Dominant, Introverted Feeling (Fi): Inwardly focused on evaluating ideas according to their personal values

Auxiliary, Extraverted Intuition (Ne): Outwardly focused on possibilities for enhancing human potential

At Their Best 
People with INFP preferences have an inner core of values that guides their interactions and decisions. They want to be involved in work that contributes to both their own growth and inner development and those of others – to have a purpose beyond their paycheck. They make a priority of clarifying their values and living in congruence with them.

INFPs recognize and honor the emotional and psychological needs of others, even when others may not have recognized or expressed their own needs.

INFPs can be considered the Insightful Enhancers. They use Introverted Feeling (Fi) as their core approach to work and living. INFPs usually take a calm, reflective, personal approach. They tend to quietly work with and help others in a supportive manner.

Insightful Enhancers thrive in situations where they can learn about and understand what is important to people. They often want to express themselves personally in their work. If you are an Insightful Enhancer, you are likely at your best when you are connecting with others and working in harmony.  To gather more information, Insightful Enhancers tend to explore and play with new ideas. This open-ended approach to the world provides input to help INFPs refine and solidify important personal values. Usually, others will see the Insightful Enhancer using this secondary, flexible approach, but this adaptability is guided by and limited to what fits with the INFP’s values. For example, if others push too much against a core value, they will see the normally adaptable INFP become more stubborn and less flexible.

Characteristics of INFPs
INFPs primarily use their Feeling preference internally where they make decisions based on their values of self-understanding, individuality, and growth. Living by moral commitments to what they believe in is crucial to INFPs. They are likely to be:
• Sensitive, concerned, and caring
• Idealistic and loyal to their ideas

INFPs enjoy reading, discussing, and reflecting on possibilities for positive change in the future. They are curious about ideas and quick to see connections and meanings. INFPs are likely to be:
• Be curious and creative
• Have long-range vision

INFPs are usually fascinated by opportunities to explore the complexities of human personality – their own and others’. They tend to work in bursts of energy and are capable of great concentration and output when fully engaged in a project. They are generally faithful in fulfilling obligations related to people, work, or ideas to which they are committed, but they can have difficulty performing routine work that has little meaning for them.

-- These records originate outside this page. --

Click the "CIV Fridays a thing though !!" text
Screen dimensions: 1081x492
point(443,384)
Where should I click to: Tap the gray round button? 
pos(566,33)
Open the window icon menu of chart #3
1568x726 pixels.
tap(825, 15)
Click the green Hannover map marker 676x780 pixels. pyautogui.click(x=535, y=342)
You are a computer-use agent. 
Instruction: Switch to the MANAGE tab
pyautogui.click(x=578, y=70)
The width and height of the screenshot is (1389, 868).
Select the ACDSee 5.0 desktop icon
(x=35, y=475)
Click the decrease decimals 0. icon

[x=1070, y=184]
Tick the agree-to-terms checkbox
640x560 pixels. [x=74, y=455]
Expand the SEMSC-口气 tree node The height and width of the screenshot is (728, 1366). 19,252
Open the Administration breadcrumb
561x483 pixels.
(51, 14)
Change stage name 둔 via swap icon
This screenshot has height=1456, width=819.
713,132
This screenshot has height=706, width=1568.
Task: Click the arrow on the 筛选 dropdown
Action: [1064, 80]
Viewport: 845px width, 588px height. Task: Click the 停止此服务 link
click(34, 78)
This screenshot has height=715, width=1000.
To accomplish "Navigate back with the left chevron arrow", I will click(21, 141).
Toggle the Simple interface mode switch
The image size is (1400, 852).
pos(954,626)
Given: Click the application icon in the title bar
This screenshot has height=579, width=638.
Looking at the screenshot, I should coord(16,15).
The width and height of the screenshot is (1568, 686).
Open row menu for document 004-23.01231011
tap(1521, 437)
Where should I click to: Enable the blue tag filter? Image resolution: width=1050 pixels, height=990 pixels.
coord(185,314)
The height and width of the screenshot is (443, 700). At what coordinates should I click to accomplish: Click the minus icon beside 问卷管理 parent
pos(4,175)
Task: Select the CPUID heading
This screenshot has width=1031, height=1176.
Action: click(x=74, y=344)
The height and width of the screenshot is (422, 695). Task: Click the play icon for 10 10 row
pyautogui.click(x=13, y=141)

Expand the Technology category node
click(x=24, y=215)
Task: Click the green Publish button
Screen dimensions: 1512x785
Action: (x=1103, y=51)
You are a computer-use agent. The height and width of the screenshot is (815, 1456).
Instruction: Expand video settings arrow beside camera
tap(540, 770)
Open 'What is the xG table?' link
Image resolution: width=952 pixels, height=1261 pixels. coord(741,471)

INFPs are typically imaginative, independent HELPERS; reflective, inquisitive, empathetic, loyal to ideals: more tuned to possibilities than practicalities. Having Introverted Feeling as their strongest mental process, they are at their best when their inner ideals find expression in their helping of people.

They typically value:
• Harmony in the inner life of ideas
• Harmonious work settings; working individually
• Seeing the big picture possibilities
• Creativity; curiosity, exploring
• Helping people find their potential
• Giving ample time to reflect on decisions
• Adaptability and openness
• Compassion and caring; attention to feelings
• Work that lets them express their idealism
• Gentle, respectful interactions
• An inner compass; being unique
• Showing appreciation and being appreciated
• Ideas, language and writing
• A close, loyal friend
• Perfecting what is important

How Others May See Them 
INFPs find structures and rules confining and prefer to work autonomously. They are adaptable and flexible until something violates their inner values. Then they stop adapting. The resulting expression of value judgments can emerge with an intensity that is surprising to others.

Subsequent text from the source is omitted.